DDR-Innenminister Peter Michael Diestel (inzwischen CDU) ist ein Mann der schnellen Worte. Für die taz war er gestern wegen seiner Wahlkampfaktivitäten nicht zu sprechen, gegenüber der 'Bild‘-Zeitung hat er sich gegen den Vorwurf, in seiner Amtszeit seien getarnte Offiziere der ehemaligen DDR-Staatssicherheit in hohe Positionen des Innenministeriums gelangt, nach der Art verwahrt, erstens habe er von nichts gewußt, und zweitens stimme es nicht. „Man kann einen Stasi-Mann erst entfernen, wenn er erkannt ist. Ich habe diese Information, daß Stasi-Offiziere in meiner Nähe sein sollen, erst am Freitag letzter Woche erfahren“, erklärte Diestel. Es handelte sich dabei um eine Liste mit 57 Namen und 15 Personenkennzeichen. Von dem seinem Ministerium unterstellten Komitee zur Auflösung der Staatssicherheit will er vorher nichts Konkretes von der OibE-Problematik erfahren haben.
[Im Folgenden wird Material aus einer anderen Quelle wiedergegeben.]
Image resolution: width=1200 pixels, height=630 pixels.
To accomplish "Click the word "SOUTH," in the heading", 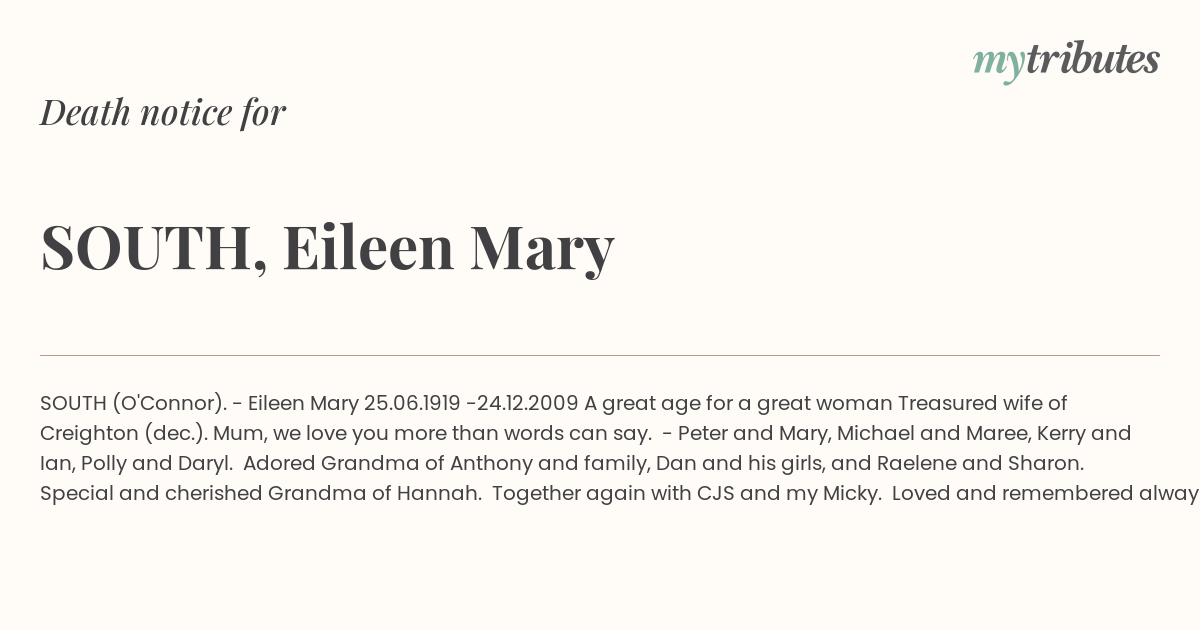I will click(x=154, y=248).
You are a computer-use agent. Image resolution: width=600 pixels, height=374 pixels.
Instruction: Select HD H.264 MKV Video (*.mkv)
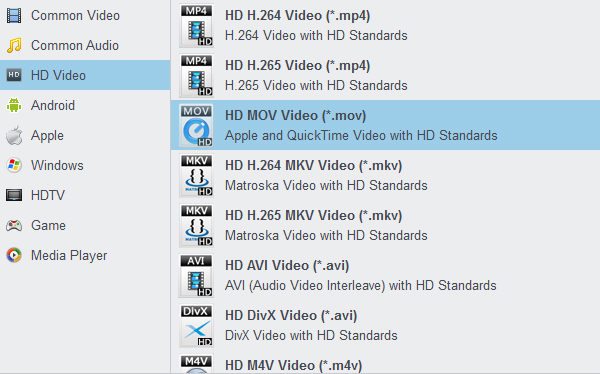pyautogui.click(x=385, y=175)
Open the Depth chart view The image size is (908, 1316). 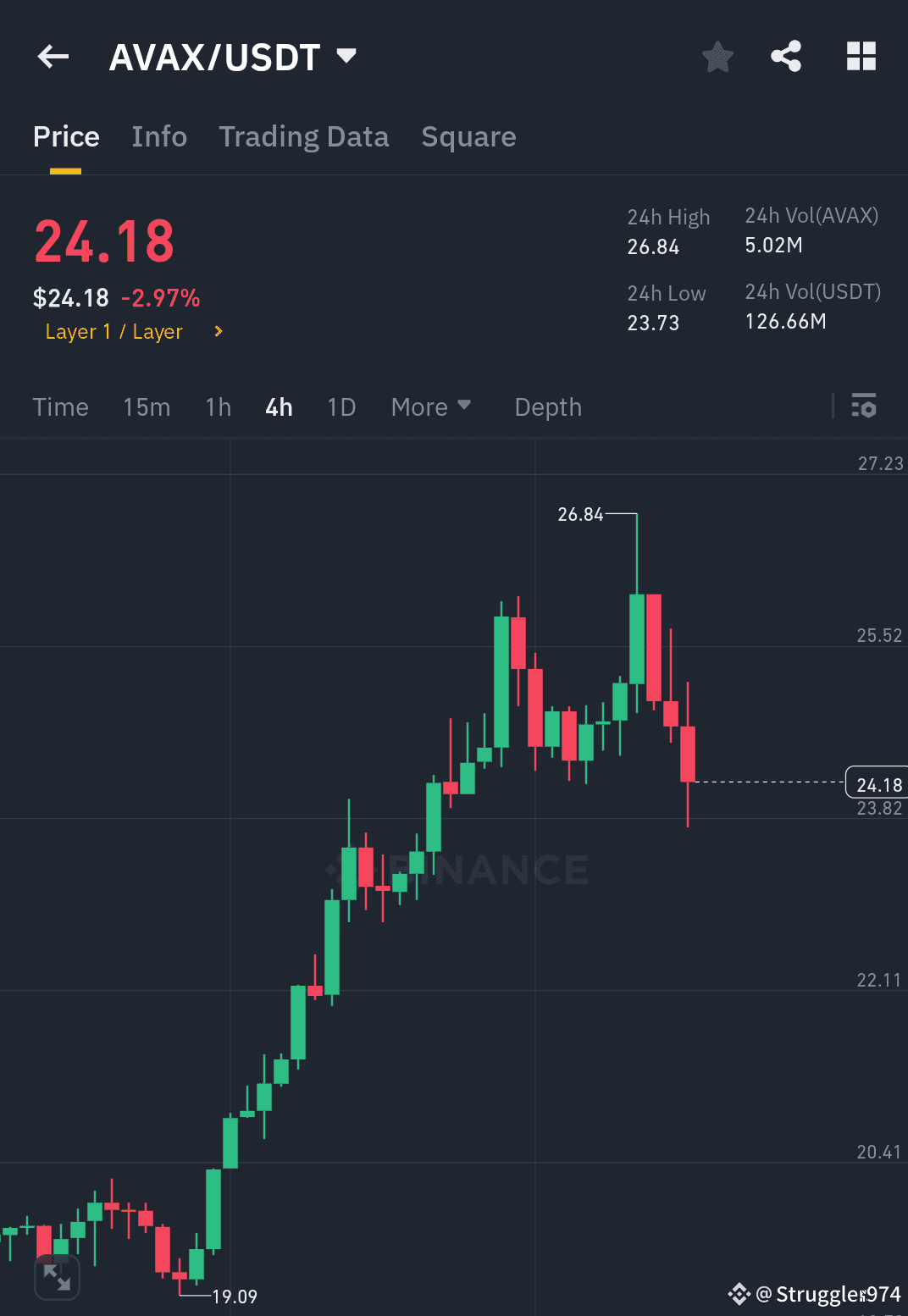coord(547,407)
Immerhin hatte OibE Dieter Stein schon vorsorglich zum 1.9. gekündigt. Auf die Frage, warum er bestimmte Leute wie den Büroleiter des Staatlichen Komitees zur Auflösung der Stasi, Stein, nicht vor ihrer Berufung in so wichtige Ämter habe überprüfen lassen, antwortete Diestel, er könne das nicht. Das wäre in hohem Maße rechtswidrig gewesen, da der Ministerrat genau beschlossen habe, wer überprüft werde und wer überprüfen dürfe. Wieso bei Helmut Schulz, der immerhin Kaderleiter bei der politischen Kripo- Abteilung gewesen war, nicht ein Verdacht auf Stasi-Zugehörigkeit aufgekommen sein soll, konnte das Innenministerium gestern nicht klären.

Der Innenminister ging dafür massiv in die publizistische Offensive gegen diejenigen, mit denen er in Sachen Stasi- Auflösung hätte kooperieren müssen. Diestel erklärte, er bezweifle, daß die Namensliste des Volkskammerausschusses der in seinem Bereich beschäftigten „Offiziere im besonderen Einsatz“ wahrheitsgemäß sei. Es seien Akten vernichtet und verändert worden, Mitglieder von Bürgerkomitees hätten „Akten veräußert“. Dankward Brinksmeier, dem früheren Vorsitzenden des Ausschusses zur Überprüfung der Volkskammerabgeordneten, wirft Diestel per 'Bild‘ eine „schludrige Art“ des Umgangs mit den Akten vor. K.W.